[Saved entries]
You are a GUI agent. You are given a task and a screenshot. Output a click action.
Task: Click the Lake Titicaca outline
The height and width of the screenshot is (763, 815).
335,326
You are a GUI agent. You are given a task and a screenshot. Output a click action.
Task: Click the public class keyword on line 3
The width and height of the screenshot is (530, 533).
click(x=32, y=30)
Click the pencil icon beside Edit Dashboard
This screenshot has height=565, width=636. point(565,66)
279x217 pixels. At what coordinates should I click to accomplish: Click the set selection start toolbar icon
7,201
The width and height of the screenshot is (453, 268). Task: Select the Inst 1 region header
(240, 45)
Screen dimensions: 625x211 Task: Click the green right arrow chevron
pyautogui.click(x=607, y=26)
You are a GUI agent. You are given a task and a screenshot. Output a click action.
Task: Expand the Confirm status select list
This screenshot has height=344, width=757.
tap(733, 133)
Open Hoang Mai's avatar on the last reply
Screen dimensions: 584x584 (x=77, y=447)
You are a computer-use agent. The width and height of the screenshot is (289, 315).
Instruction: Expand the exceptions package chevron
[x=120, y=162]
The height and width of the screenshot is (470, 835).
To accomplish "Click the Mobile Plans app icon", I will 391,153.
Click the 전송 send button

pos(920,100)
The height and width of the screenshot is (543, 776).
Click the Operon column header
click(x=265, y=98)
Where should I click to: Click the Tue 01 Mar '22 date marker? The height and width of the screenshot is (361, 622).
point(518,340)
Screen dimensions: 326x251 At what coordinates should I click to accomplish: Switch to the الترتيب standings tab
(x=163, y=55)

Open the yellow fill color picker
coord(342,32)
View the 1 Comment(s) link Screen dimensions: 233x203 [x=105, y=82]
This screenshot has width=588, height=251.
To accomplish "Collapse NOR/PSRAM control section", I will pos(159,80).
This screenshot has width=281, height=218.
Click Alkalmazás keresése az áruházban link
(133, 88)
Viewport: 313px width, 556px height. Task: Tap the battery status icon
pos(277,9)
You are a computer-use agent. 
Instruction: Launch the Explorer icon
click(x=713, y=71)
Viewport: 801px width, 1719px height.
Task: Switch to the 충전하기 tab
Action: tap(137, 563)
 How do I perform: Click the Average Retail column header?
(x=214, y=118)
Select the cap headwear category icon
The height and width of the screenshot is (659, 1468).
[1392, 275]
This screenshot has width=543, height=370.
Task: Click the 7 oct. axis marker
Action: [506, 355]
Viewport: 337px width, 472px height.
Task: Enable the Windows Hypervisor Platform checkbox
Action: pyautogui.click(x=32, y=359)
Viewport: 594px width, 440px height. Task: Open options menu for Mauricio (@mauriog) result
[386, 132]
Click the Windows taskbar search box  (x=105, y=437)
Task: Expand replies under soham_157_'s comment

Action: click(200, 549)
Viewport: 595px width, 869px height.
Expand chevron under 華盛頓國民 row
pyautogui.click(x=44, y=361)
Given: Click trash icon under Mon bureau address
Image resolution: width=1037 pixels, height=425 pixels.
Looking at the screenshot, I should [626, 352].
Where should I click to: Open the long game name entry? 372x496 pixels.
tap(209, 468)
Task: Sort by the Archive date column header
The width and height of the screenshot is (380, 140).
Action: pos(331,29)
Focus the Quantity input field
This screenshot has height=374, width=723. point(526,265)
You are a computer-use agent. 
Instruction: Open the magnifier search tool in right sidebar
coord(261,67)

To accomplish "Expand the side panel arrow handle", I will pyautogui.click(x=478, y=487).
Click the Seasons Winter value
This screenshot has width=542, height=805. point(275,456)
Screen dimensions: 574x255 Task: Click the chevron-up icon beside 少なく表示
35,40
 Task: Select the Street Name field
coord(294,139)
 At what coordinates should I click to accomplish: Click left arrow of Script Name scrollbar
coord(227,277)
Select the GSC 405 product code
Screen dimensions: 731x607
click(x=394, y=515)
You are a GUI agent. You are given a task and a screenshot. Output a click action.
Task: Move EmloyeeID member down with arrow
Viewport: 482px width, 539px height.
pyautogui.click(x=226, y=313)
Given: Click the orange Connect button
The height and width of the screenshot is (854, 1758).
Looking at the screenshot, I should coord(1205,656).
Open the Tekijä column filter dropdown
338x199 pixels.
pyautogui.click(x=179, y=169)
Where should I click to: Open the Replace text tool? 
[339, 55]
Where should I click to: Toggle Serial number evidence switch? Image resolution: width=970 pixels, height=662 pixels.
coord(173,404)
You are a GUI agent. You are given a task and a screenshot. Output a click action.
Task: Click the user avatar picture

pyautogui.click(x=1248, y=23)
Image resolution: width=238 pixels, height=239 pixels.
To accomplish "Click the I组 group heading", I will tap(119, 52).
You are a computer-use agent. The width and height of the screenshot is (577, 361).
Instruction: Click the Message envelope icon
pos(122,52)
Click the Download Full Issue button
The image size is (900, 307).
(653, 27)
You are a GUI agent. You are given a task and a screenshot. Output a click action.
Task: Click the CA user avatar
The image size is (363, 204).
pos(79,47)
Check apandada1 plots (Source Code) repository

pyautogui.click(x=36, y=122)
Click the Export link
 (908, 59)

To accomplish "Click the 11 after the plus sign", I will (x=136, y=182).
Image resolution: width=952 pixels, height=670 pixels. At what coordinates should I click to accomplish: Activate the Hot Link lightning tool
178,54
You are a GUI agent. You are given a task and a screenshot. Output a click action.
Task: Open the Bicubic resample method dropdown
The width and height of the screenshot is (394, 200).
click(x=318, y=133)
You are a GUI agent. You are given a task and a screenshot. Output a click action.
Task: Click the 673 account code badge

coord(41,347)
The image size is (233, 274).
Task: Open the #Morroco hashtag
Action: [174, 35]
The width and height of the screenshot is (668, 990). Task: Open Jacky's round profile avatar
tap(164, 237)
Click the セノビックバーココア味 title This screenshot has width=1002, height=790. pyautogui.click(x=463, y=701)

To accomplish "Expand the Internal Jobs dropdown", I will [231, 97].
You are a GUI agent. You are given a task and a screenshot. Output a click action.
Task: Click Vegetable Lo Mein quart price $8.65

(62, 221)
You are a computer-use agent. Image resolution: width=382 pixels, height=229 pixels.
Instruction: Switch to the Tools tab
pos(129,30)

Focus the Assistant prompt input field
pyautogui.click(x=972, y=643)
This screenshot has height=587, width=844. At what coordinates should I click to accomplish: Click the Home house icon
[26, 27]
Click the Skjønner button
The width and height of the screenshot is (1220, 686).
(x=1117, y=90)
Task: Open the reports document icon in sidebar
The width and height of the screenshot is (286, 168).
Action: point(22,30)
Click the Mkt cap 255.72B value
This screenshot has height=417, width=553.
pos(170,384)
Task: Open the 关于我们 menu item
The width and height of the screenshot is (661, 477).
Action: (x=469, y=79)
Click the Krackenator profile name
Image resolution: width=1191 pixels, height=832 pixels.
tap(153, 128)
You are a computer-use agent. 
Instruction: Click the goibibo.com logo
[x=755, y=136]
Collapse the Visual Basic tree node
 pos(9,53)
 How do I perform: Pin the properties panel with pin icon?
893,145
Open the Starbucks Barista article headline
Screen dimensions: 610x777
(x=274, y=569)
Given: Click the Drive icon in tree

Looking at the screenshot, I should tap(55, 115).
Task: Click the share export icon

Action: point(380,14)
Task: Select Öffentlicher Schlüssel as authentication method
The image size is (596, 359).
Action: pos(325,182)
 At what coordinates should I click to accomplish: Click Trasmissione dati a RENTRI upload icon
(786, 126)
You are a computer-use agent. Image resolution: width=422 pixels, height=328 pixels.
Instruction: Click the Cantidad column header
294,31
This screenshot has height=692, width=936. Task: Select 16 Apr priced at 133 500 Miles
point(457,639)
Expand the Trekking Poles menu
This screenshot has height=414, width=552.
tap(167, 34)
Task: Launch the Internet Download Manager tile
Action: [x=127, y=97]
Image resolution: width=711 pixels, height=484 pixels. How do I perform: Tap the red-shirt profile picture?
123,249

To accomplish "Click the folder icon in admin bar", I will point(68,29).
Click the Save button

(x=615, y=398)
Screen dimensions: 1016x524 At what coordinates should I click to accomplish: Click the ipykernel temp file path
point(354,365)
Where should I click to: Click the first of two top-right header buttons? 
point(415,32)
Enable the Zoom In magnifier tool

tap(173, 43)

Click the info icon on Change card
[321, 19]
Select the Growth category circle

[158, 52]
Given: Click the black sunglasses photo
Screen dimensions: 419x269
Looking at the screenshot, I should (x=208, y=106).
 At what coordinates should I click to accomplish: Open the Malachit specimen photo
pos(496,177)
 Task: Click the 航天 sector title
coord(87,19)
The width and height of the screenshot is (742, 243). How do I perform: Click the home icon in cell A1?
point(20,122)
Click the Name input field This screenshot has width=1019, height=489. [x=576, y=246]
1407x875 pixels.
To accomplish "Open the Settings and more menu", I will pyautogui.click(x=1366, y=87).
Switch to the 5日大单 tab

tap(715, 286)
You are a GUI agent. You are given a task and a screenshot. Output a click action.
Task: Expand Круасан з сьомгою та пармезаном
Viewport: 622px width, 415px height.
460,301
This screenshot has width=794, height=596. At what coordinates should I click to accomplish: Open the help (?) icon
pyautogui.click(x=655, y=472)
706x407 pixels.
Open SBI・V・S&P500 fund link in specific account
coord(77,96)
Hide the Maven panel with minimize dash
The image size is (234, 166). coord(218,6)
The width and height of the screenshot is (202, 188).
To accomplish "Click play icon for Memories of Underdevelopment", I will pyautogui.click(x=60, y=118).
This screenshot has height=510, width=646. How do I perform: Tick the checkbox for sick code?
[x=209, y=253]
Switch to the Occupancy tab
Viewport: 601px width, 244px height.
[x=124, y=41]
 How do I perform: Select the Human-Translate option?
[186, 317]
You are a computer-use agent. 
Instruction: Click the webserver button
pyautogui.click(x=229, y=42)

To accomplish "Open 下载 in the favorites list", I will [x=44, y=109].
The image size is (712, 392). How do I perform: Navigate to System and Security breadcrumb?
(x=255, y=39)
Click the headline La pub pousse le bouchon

Aim of the exercise:
Each line in the entries above that includes the string "method" should be extracted.

Output below:
Task: Open the Bicubic resample method dropdown
Task: Select Öffentlicher Schlüssel as authentication method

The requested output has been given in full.